What Gomez seems to miss is the fact that Nazi Germany has produced a range of miniature submarines that were supposed to be used to counter an Allied invasion. One of these midget submarines was The Biber (German for “beaver”). These were armed with two externally mounted 21-inch torpedoes or mines, they were intended to attack coastal shipping and were the smallest submarines in the Kriegsmarine.

The Biber was hastily developed to help meet the threat of an Allied invasion of Europe. This resulted in basic technical flaws that, combined with the inadequate training of their operators, meant they never posed a real threat to Allied shipping, despite 324 submarines being delivered. One of the class’s few successes was the sinking of the cargo ship Alan A. Dale.

The fact that high-ranking Nazi’s escaped to South America has been known for decades, even during the war the first Nazi’s that saw the end was coming started to setup Ratlines, escape routes for Nazis and other fascists fleeing Europe.

These escape routes mainly led toward havens in South America, particularly Argentina, Paraguay, Brazil, Uruguay, Chile, and Bolivia. Other destinations included the United States, Great Britain, Canada and the Middle East. There were two primary routes: the first went from Germany to Spain, then Argentina; the second from Germany to Rome to Genoa, then South America; the two routes “developed independently” but eventually came together to collaborate.

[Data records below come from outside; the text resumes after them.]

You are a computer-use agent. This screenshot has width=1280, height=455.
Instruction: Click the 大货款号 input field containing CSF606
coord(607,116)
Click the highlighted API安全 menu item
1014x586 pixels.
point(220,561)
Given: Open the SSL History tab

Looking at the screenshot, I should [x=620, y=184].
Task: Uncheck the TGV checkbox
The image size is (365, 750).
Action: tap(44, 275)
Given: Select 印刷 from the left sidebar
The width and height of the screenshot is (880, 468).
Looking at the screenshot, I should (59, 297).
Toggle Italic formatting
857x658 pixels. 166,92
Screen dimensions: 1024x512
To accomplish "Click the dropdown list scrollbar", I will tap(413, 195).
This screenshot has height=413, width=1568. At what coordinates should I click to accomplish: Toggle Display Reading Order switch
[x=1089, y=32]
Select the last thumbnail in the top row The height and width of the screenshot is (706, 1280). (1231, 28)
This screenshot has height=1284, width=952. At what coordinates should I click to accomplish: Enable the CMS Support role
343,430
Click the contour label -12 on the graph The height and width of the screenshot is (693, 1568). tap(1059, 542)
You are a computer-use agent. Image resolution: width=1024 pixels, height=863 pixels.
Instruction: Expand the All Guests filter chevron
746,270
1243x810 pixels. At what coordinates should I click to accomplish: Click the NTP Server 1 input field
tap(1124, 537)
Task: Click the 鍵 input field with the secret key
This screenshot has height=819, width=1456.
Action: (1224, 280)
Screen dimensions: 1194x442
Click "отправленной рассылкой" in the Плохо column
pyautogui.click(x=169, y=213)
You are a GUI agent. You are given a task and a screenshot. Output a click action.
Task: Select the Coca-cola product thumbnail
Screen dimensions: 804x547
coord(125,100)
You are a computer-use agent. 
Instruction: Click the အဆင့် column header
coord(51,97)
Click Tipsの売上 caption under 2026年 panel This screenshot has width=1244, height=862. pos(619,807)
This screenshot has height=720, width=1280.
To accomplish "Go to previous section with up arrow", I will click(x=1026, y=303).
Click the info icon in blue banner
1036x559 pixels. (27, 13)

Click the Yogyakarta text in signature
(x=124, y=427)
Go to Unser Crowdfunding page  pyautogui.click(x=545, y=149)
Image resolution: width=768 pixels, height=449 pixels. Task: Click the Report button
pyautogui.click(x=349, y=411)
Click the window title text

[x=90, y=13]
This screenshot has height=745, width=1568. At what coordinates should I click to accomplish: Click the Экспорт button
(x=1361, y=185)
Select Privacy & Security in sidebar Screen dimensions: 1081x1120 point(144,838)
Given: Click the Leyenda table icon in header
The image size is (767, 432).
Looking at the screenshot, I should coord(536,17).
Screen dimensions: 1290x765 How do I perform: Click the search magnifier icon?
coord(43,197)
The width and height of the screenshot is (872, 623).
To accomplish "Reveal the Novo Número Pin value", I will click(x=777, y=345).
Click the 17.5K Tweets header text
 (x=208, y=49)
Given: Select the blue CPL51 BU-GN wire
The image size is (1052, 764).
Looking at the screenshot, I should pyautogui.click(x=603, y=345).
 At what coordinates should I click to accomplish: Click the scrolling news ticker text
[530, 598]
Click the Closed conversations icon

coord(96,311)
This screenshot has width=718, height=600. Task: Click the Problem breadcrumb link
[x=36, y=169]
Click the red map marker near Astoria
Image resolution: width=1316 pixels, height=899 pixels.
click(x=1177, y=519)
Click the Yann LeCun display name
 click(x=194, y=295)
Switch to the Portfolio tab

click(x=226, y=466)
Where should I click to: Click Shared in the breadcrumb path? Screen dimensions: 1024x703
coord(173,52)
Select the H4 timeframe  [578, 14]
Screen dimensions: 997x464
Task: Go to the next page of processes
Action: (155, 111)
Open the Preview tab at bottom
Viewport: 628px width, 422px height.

After the end of the war in Italy, “Spiritual Director of the German People resident in Italy”, Bishop Hudal became active in ministering to German-speaking prisoners of war and internees then held in camps throughout Italy. In December 1944 the Vatican Secretariat of State received permission to appoint a representative to “visit the German-speaking civil internees in Italy”, a job assigned to Hudal.

Hudal used this position to aid the escape of wanted Nazi war criminals, including Franz Stangl, commanding officer of Treblinka, Gustav Wagner, commanding officer of Sobibor, Alois Brunner, responsible for the Drancy internment camp near Paris and in charge of deportations in Slovakia to German concentration camps, and Adolf Eichmann— a fact about which he was later unashamedly open.